GIVEN PROBLEM: Return the data below verbatim, starting at the line that contains "Click the Windows Update sync icon" and ending after the line that contains "will [x=95, y=157].".

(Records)
########
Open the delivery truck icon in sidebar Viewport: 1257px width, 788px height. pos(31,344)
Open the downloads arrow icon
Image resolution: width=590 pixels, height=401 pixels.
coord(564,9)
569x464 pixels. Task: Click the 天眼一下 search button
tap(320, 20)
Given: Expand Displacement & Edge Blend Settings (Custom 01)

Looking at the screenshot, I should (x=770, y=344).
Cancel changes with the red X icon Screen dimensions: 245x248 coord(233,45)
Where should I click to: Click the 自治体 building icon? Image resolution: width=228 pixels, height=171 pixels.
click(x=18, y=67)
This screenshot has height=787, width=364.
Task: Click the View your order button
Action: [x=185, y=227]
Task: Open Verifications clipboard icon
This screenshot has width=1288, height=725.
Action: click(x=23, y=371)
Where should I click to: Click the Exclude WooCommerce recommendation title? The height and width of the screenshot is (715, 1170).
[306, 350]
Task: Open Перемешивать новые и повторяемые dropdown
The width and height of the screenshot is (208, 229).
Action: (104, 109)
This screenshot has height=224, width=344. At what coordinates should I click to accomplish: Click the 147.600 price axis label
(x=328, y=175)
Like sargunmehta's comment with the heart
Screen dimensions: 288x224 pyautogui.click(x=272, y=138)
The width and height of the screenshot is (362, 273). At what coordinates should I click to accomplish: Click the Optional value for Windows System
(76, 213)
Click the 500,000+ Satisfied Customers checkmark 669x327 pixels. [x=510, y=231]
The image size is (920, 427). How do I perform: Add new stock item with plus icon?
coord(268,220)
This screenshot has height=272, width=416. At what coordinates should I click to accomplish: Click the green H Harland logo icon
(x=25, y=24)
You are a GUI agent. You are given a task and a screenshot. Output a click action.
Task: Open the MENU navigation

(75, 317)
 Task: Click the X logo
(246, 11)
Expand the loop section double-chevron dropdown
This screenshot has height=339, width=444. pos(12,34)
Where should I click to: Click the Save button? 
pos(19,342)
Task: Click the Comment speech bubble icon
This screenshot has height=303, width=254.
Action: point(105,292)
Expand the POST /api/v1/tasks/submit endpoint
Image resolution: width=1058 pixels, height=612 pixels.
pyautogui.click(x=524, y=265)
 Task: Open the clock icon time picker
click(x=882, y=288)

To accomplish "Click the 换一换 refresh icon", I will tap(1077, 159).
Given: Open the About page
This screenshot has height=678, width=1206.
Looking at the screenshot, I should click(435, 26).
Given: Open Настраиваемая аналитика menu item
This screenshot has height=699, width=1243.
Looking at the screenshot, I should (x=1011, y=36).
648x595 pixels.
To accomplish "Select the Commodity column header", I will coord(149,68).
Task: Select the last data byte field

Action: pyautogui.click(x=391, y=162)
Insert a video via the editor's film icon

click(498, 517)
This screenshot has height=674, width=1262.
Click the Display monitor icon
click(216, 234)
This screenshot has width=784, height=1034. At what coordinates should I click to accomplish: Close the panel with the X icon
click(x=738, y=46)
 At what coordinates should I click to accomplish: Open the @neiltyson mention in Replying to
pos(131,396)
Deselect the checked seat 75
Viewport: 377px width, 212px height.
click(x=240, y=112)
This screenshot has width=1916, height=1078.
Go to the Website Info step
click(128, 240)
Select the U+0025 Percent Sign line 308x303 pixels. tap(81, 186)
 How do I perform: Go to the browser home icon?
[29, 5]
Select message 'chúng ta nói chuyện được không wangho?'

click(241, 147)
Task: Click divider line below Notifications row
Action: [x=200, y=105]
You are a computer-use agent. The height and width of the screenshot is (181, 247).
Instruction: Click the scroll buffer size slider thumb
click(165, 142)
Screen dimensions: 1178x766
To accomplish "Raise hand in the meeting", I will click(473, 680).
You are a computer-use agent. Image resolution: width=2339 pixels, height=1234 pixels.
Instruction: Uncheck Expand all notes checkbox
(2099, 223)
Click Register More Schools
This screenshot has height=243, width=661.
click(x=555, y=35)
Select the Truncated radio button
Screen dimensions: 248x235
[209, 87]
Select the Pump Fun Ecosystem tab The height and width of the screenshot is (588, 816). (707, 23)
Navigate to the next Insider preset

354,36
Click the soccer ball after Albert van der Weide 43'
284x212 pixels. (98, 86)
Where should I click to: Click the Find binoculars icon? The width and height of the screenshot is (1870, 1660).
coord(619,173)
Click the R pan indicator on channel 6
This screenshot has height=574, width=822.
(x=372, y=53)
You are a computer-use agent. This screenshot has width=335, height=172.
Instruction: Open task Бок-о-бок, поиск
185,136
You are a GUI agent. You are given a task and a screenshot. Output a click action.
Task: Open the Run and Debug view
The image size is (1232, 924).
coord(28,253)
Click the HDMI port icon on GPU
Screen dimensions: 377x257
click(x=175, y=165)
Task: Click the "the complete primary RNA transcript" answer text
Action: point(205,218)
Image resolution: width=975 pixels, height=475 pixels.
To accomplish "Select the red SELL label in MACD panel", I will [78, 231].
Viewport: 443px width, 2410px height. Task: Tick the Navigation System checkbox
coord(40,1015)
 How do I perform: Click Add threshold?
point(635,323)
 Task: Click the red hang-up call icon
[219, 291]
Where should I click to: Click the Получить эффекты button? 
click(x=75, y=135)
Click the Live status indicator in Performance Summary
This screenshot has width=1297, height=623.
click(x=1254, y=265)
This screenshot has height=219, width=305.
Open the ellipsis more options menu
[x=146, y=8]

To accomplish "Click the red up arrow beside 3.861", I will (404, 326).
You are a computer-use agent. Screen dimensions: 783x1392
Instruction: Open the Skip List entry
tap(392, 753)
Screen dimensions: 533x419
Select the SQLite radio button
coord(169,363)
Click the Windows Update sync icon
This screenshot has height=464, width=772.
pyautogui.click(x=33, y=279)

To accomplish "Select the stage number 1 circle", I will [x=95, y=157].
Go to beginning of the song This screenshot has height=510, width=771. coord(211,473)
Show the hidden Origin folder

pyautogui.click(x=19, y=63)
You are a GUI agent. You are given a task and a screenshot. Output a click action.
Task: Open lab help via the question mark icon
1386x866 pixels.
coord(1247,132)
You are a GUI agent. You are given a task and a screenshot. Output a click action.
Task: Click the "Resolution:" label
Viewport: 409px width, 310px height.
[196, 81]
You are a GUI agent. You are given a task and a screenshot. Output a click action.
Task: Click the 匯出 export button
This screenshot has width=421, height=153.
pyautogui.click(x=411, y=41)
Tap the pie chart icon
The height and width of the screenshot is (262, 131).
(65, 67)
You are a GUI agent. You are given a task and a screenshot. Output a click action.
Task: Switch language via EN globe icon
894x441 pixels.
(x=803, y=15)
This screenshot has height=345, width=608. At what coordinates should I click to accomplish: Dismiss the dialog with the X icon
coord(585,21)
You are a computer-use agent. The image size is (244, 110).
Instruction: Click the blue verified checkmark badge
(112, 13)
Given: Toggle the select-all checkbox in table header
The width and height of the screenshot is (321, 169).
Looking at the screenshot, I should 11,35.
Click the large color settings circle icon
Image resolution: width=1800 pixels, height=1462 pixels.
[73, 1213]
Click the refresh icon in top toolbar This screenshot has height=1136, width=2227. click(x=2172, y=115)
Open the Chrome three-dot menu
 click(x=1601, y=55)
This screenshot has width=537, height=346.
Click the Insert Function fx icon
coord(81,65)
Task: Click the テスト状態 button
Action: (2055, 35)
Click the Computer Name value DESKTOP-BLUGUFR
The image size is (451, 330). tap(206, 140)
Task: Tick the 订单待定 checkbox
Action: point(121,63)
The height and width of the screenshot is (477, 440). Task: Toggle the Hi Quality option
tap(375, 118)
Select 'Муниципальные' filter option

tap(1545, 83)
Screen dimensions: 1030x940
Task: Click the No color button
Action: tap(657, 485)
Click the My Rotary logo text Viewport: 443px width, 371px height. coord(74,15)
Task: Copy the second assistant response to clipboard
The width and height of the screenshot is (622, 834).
########
FULL SOLUTION:
Click the Windows Update sync icon
This screenshot has height=464, width=772.
pyautogui.click(x=33, y=279)

To accomplish "Select the stage number 1 circle", I will [x=95, y=157].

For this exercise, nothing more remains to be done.